We knew it was a heavy rain. First, the water went (not unusual), then the internet, then the phones. We didn’t loose electricity. I noticed at the bottom of the hill there were several cars and some flashing lights. The bridge still stood, but the side road was washed away. Couldn’t tell where it had actually been and even sidewalk had moved. The construction storage yard that sat between the road and the river was half gone also. Pallets of cinder block shifted and broken. Two sides of chain link fence laying in the mud. And downriver, I could see buildings and a foot bridge that I hadn’t seen from there before. I was starting to catch on that this was more than a good heavy rain.

We went to the Sea. I thought maybe some things had washed on shore, but the shore had washed away instead. New gullies. Where there had been flat terraced areas, the sand had washed away leaving deep holes in concrete walls. We went to a friend’s who lives close to the water. They were okay, but their neighbor’s concrete steps were in what had been their yard, before the river ate 5 feet of it and took their fence.

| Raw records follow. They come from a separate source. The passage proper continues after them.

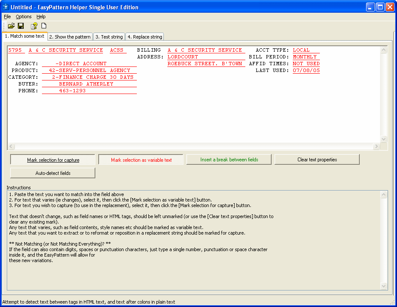Image resolution: width=397 pixels, height=307 pixels.
Task: Run Auto-detect fields
Action: click(53, 173)
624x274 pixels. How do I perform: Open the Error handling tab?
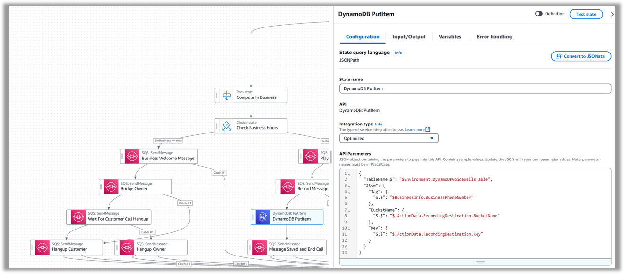pos(494,36)
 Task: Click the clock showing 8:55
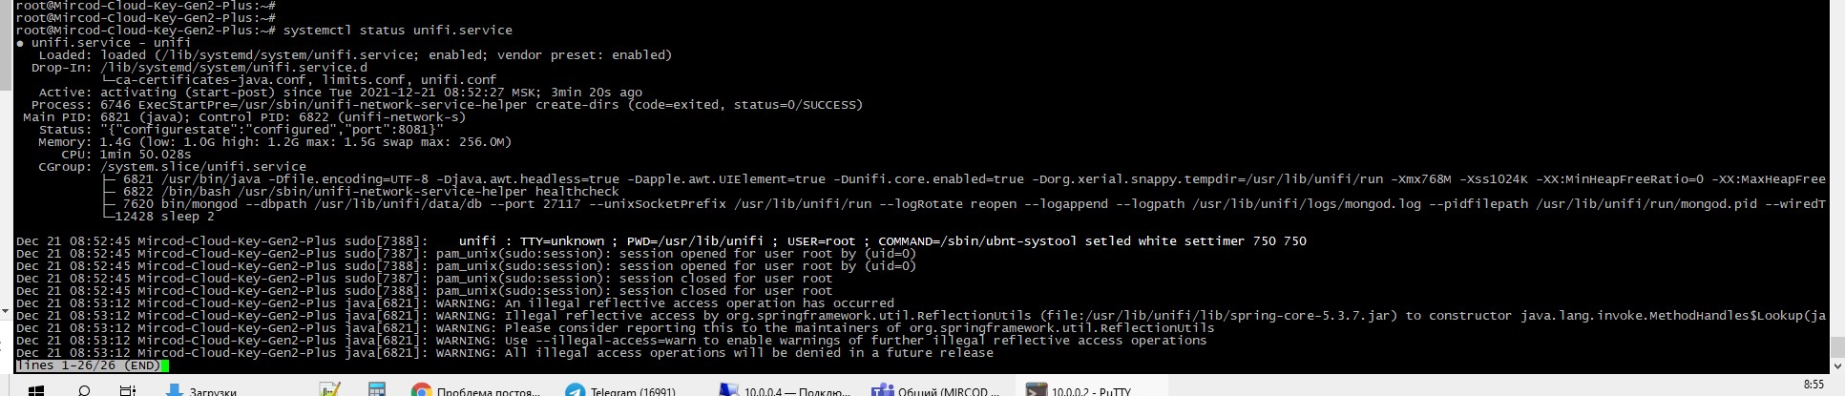[x=1814, y=385]
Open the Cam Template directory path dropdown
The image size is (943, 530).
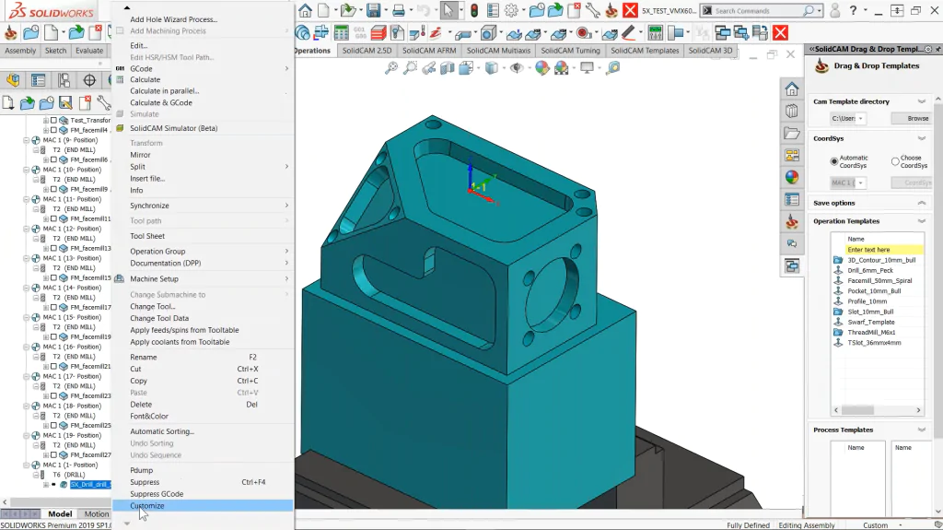[x=861, y=119]
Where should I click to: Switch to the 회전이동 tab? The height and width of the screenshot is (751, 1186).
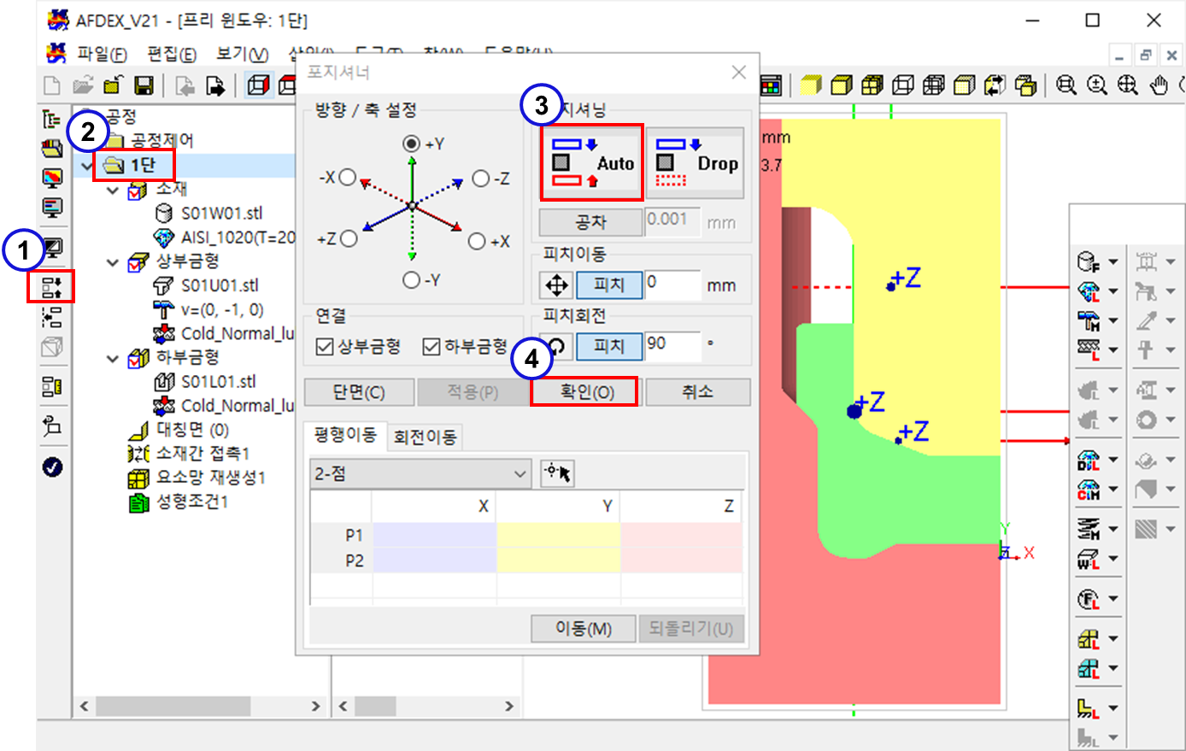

The school closed the campus. Something that is met with anger even now. My daughter activated the student EMS (which had been on semester break) with campus security since campus was closed and the doctors could not be reached. Word began to circulate that we were essentially shut off from the rest of the island and that there was true devastation south of us. There were check-in meetings at the school every day. We went, the area we live in was shut off from the rest of the island, which I didn’t learn til later. Without phones and internet, all communication was down. Staff pm campus set it up for us to leave a message for family off island, said they would call them. It was to leave here by boat and go to where the satellite phone was in Rosseau. The storm was Thursday, my family in the states received a call on Sunday afternoon to let them know we had not been heard from and if we weren’t at the meeting that day, they would send someone to check on us. We had been at the meetings. We had signed up for sending messages two times. Sunday evening, the family finally heard we were well. Then we learned we had maybe one week of water left for our community and they were not sure about getting food in. The power plant said it had 2 days of fuel left before we lost power.

It is still hard for us over a month later. We are not to drink the water of course. But the water just barely trickles anyway. We have water. I don’t even wake up hoping it’s on anymore. We had filled a shipping barrel with water shortly before the storm and it served us well. The rain continued off and on for a few days so we could fill buckets for cleaning and flushing. When that quit, I struggled to stay positive.

Our main grocery store runs out. The dairy section was down to a bit of fake butter last week. No milk of any kind, no yogurt, no eggs. Today that was better, but the frozen foods were gone. Since the bridges on the main road were taken out, delivery of goods must come by boat. Fortunately, there is a pier for larger boats. The roads opened for a bit using the abundant washed in sand to build up areas, but they were not very safe and some areas did not hold up to the further rains.

We are in good shape. We are still feeling disheartened and discouraged with a bit of concern thrown in for water, power and food. But we are in a safe house. We have basics. For this we are grateful.

UPDATE: I wrote this last night. This morning we have been advised that the water in this area is safe to drink. Before the storm, we didn’t drink the water out of the tap, too much grit for us, but this means we feel comfortable filling our water jugs again with the filtered water on campus! This is good. Water is still just a trickle, but it’s not yellow green leaving silt in the bottom of the container like before.